(Stored items from a collection)
=======

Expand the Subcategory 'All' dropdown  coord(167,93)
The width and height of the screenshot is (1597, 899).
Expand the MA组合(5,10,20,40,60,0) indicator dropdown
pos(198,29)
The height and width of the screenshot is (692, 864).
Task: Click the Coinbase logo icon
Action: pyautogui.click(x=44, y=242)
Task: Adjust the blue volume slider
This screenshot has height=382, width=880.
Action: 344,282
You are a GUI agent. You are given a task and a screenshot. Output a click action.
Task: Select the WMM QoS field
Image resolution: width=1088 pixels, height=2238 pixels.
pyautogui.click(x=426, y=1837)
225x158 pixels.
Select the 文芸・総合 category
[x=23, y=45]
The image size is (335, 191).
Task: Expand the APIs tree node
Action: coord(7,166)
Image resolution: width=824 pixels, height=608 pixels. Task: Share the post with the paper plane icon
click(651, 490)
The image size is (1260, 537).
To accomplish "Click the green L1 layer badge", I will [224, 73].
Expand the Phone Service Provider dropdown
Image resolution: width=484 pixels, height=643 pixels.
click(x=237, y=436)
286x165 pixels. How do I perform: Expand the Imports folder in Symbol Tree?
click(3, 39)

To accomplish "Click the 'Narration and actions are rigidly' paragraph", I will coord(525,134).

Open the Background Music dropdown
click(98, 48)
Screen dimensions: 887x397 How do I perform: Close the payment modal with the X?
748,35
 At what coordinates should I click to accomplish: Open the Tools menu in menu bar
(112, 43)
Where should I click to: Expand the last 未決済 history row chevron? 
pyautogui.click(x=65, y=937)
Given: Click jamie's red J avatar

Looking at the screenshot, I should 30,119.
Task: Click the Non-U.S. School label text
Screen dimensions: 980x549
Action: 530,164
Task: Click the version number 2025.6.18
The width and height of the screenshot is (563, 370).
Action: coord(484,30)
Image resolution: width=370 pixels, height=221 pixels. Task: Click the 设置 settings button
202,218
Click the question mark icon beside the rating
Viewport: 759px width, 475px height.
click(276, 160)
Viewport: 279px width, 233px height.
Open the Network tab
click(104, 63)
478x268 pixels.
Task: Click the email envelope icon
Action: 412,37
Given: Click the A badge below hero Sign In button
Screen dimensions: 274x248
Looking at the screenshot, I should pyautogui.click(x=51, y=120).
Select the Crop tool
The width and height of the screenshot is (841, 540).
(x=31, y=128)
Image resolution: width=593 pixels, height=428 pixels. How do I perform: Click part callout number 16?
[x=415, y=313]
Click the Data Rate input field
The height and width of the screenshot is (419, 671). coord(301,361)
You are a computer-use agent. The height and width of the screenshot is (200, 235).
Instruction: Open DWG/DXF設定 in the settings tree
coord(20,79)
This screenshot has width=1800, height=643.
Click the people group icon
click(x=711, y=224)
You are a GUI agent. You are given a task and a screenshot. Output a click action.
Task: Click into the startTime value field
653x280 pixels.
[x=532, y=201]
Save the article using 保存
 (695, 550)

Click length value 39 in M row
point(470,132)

=======

What the exercise asks:
A word-for-word copy of the data is what should be returned.

Solution for this task:
Expand the Subcategory 'All' dropdown  coord(167,93)
The width and height of the screenshot is (1597, 899).
Expand the MA组合(5,10,20,40,60,0) indicator dropdown
pos(198,29)
The height and width of the screenshot is (692, 864).
Task: Click the Coinbase logo icon
Action: pyautogui.click(x=44, y=242)
Task: Adjust the blue volume slider
This screenshot has height=382, width=880.
Action: 344,282
You are a GUI agent. You are given a task and a screenshot. Output a click action.
Task: Select the WMM QoS field
Image resolution: width=1088 pixels, height=2238 pixels.
pyautogui.click(x=426, y=1837)
225x158 pixels.
Select the 文芸・総合 category
[x=23, y=45]
The image size is (335, 191).
Task: Expand the APIs tree node
Action: coord(7,166)
Image resolution: width=824 pixels, height=608 pixels. Task: Share the post with the paper plane icon
click(651, 490)
The image size is (1260, 537).
To accomplish "Click the green L1 layer badge", I will [224, 73].
Expand the Phone Service Provider dropdown
Image resolution: width=484 pixels, height=643 pixels.
click(x=237, y=436)
286x165 pixels. How do I perform: Expand the Imports folder in Symbol Tree?
click(3, 39)

To accomplish "Click the 'Narration and actions are rigidly' paragraph", I will coord(525,134).

Open the Background Music dropdown
click(98, 48)
Screen dimensions: 887x397 How do I perform: Close the payment modal with the X?
748,35
 At what coordinates should I click to accomplish: Open the Tools menu in menu bar
(112, 43)
Where should I click to: Expand the last 未決済 history row chevron? 
pyautogui.click(x=65, y=937)
Given: Click jamie's red J avatar

Looking at the screenshot, I should 30,119.
Task: Click the Non-U.S. School label text
Screen dimensions: 980x549
Action: 530,164
Task: Click the version number 2025.6.18
The width and height of the screenshot is (563, 370).
Action: coord(484,30)
Image resolution: width=370 pixels, height=221 pixels. Task: Click the 设置 settings button
202,218
Click the question mark icon beside the rating
Viewport: 759px width, 475px height.
click(276, 160)
Viewport: 279px width, 233px height.
Open the Network tab
click(104, 63)
478x268 pixels.
Task: Click the email envelope icon
Action: 412,37
Given: Click the A badge below hero Sign In button
Screen dimensions: 274x248
Looking at the screenshot, I should pyautogui.click(x=51, y=120).
Select the Crop tool
The width and height of the screenshot is (841, 540).
(x=31, y=128)
Image resolution: width=593 pixels, height=428 pixels. How do I perform: Click part callout number 16?
[x=415, y=313]
Click the Data Rate input field
The height and width of the screenshot is (419, 671). coord(301,361)
You are a computer-use agent. The height and width of the screenshot is (200, 235).
Instruction: Open DWG/DXF設定 in the settings tree
coord(20,79)
This screenshot has width=1800, height=643.
Click the people group icon
click(x=711, y=224)
You are a GUI agent. You are given a task and a screenshot. Output a click action.
Task: Click into the startTime value field
653x280 pixels.
[x=532, y=201]
Save the article using 保存
 (695, 550)

Click length value 39 in M row
point(470,132)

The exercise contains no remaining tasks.